I won’t bore you with all the details but long story short, I watched that same process happen from the beginning to a crash, and then the steady growth with real business models that made money. There are stories of Pets.com and all these guys. I had the same thoughts in early 2017. Bitcoin was at $1,700 or so. I started thinking about this and whether there was something there, but it never came full steam until I got a call from a neighbor of mine that said, “Don’t you do something with electricity?” I said, “We’re developing a nuclear power plant and a lot of other things that we’ve done in the critical infrastructure space.” He said, “I need some power to my Bitcoin. Do you know anything about Bitcoin?”
That was in April of 2017. When did you hear, “I need some power to mine Bitcoin?”
It was more of April 1st or May. That was it. Once I got introduced to it, it didn’t take me very long. I’ve worked for another company after I worked for the ISP where we built similar technology that the Bitcoin mining servers use, their ASICs or Application Specific Integrated Circuits. We were using field programmable gate arrays and other things. I’m not going to bore you with all that stuff.
Frankly, I was the dumb guy there. I was a sales guy, not the smart technology guy. We built those things. My background in that hardware and software combined with the concept of mining cryptocurrencies and electricity coalesced for about two weeks after we learned about this.
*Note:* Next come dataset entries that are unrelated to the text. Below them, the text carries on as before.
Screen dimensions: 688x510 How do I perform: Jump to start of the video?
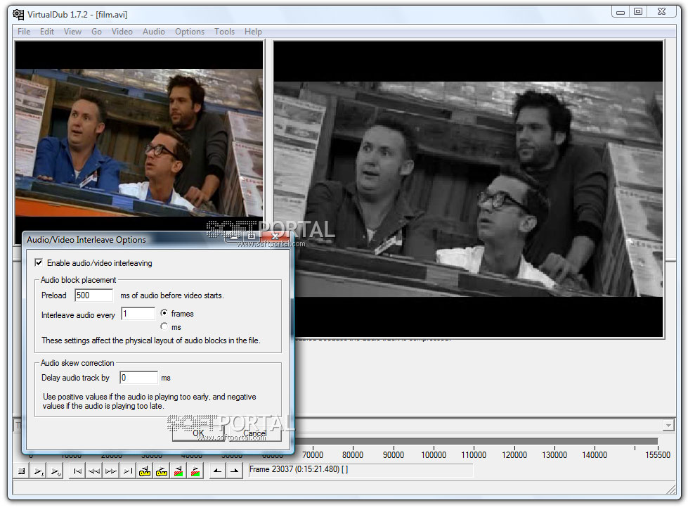click(x=77, y=471)
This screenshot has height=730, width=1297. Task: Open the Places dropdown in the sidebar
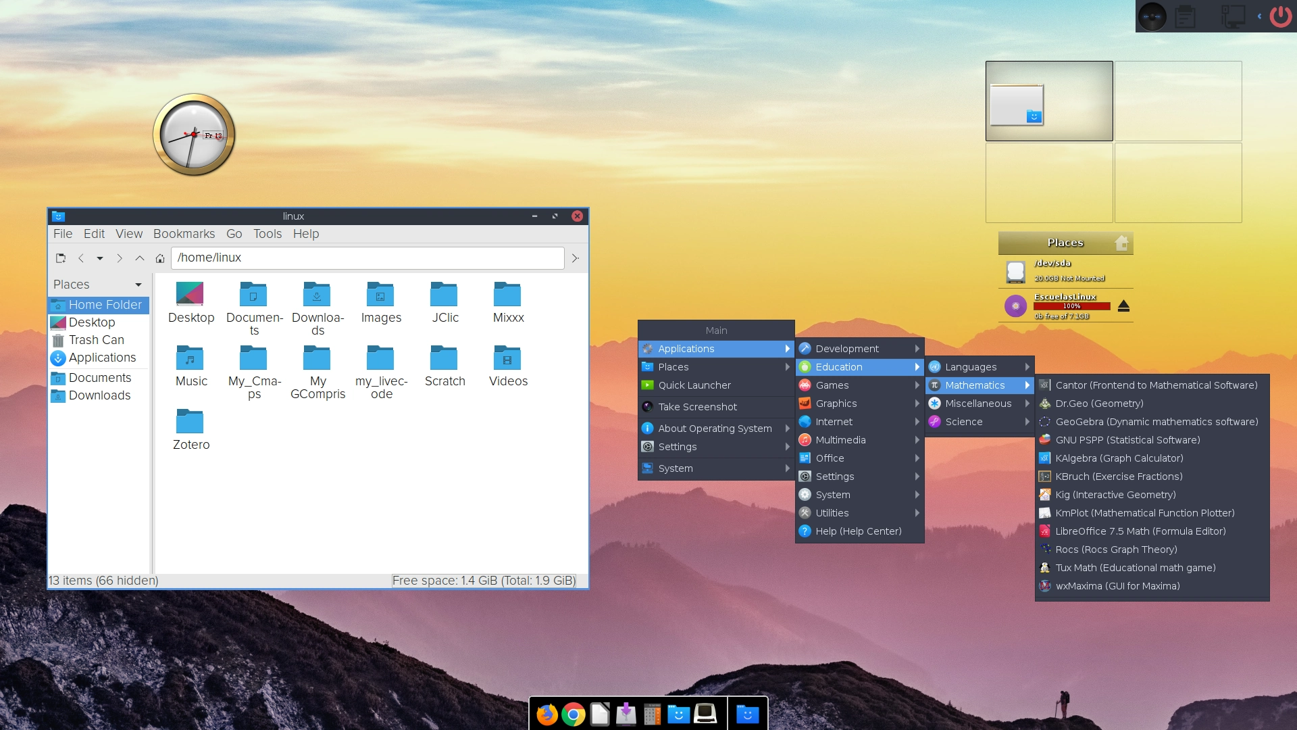point(138,284)
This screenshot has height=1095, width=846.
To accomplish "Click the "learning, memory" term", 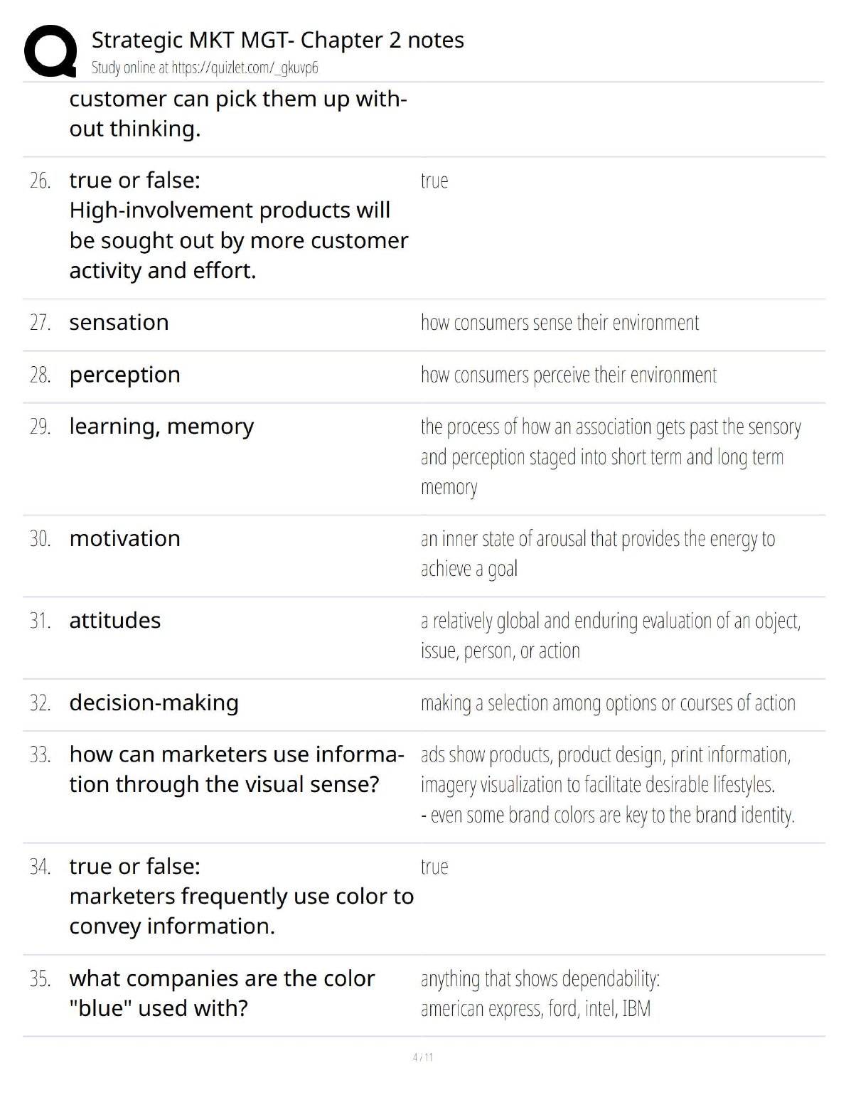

I thought, “There is a model here that we can have an impact on.” Over the next several years, it started to evolve.
That’s an early story. It’s wonderful to see that not only SmartFi has been around this long and that you have this experience. You’ve watched multiple full runs and everything else. You’ve thought about the stability of a coin’s value. Until SEC comes up with some new idea of what’s a good idea, then you played by the rules that were set forth so far. Well done.
That goes exactly to the point. The other background that I have, for better or worse, is I was in the state legislature for five years. I was an elected official. I was the Vice-Chair of the Public Utilities and Technology Committee on the House. I helped develop laws related to utilities, technologies, and then also on other committees. You get familiar with the law and also we have done large transactions.
I’m pretty familiar with securities laws and on and on. Combining a lot of those things, our goal was to make technology and a token that had safety first so it could not run afoul of securities and lending laws and all these other things. We designed it that way specifically to make sure that it’s compliant and that we shouldn’t have any issues with regulators, both at the Federal and State levels.
You said something like, “Safety first, speculation second.” That is a very uncommon thing to hear in crypto of any sort. I love that. You talked a bit with me earlier about some commercial loans that you have funded. My background is in tokenizing real estate so I’m very curious about how you’ve gone about this project. Can you tell me a bit about the project that you ended up coming in as a lender and you were able to use crypto to do so?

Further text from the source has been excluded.